[FFmpeg-devel] dash: add descriptor which is useful to the scheme defined by ISO/IEC 23009-1:2014/Amd.2:2015.

Jeyapal, Karthick kjeyapal at akamai.com
Thu Jul 18 08:22:03 EEST 2019


On 7/17/19 10:21 AM, Tao Zhang wrote:
> Jeyapal, Karthick <kjeyapal at akamai.com> 于2019年7月17日周三 上午10:46写道:
>>
>>
>> On 7/15/19 8:41 AM, leozhang wrote:
>>> change history:
>>> 1. remove unnecessary cast.
>>> 2. add some braces.
>>>
>>> Please comment, Thanks
>> Thanks for sending the patch. Please find some of my comments inlined below.

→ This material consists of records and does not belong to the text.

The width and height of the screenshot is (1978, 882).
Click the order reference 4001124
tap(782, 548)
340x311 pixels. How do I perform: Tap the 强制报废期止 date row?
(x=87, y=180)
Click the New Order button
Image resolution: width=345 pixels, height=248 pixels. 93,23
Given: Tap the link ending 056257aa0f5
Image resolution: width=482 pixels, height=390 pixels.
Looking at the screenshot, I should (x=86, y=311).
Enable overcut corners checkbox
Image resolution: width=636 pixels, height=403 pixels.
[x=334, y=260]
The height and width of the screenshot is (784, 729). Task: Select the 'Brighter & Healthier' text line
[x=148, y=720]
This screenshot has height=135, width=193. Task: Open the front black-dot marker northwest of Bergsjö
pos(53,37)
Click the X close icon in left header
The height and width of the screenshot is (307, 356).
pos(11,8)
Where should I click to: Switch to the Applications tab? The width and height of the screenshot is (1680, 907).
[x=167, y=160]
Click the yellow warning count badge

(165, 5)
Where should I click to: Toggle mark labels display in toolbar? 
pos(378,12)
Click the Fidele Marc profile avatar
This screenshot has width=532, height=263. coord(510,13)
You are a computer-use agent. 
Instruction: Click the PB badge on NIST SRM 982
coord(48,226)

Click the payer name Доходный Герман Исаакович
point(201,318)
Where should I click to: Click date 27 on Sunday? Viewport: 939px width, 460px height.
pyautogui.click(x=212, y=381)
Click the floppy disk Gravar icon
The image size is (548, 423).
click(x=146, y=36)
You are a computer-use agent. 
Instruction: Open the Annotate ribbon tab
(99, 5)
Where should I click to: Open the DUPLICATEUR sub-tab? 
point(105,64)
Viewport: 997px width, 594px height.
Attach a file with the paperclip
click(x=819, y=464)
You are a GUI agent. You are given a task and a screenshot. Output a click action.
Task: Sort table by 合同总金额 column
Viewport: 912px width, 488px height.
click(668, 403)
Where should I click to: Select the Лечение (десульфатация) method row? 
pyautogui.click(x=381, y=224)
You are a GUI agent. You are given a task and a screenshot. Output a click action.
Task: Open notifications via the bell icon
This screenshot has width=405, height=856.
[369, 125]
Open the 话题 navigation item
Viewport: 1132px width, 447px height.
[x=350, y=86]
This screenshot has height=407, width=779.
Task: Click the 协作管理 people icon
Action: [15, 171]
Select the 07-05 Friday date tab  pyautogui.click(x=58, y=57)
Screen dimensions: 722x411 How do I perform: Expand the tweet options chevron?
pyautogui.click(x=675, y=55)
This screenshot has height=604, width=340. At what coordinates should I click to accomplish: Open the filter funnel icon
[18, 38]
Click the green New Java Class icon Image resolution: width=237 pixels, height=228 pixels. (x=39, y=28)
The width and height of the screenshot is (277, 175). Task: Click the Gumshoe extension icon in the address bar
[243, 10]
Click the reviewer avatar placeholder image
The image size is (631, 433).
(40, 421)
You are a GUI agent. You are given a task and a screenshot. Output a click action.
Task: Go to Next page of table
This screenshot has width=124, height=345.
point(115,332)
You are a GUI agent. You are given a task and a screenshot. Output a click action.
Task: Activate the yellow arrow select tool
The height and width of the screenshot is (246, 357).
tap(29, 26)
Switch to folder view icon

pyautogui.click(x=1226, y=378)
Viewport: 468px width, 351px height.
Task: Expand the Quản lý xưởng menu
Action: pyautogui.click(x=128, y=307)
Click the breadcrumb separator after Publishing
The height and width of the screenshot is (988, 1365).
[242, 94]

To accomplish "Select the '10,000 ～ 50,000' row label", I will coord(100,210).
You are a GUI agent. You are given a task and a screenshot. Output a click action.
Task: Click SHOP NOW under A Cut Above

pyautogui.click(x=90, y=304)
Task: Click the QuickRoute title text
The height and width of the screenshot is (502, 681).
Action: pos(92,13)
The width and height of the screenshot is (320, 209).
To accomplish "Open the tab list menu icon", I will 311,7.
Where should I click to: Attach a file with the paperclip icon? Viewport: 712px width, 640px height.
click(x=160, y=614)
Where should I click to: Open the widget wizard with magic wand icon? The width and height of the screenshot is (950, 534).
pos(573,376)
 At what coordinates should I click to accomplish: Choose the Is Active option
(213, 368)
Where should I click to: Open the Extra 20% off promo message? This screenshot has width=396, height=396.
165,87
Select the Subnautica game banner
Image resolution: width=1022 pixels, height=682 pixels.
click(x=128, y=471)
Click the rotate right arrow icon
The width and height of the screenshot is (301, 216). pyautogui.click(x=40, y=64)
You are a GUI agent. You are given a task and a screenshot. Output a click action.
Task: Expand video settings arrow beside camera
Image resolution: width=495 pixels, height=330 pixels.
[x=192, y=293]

> Thanks for your comments. I made some changes below. Please review it, thanks.
>>>
>>> Signed-off-by: leozhang <leozhang at qiyi.com>
>>> ---
>>>  doc/muxers.texi       |  3 +++
>>>  libavformat/dashenc.c | 35 ++++++++++++++++++++++++++++++++---
>>>  2 files changed, 35 insertions(+), 3 deletions(-)
>>>
>>> diff --git a/doc/muxers.texi b/doc/muxers.texi
>>> index b109297..ac06ad2 100644
>>> --- a/doc/muxers.texi
>>> +++ b/doc/muxers.texi
>>> @@ -275,6 +275,9 @@ of the adaptation sets and a,b,c,d and e are the indices of the mapped streams.
>>>  To map all video (or audio) streams to an AdaptationSet, "v" (or "a") can be used as stream identifier instead of IDs.
>>>
>>>  When no assignment is defined, this defaults to an AdaptationSet for each stream.
>>> +
>>> +Optional syntax is "id=x,descriptor=descriptor_str,streams=a,b,c id=y,streams=d,e" and so on, descriptor is useful to the scheme defined by ISO/IEC 23009-1:2014/Amd.2:2015.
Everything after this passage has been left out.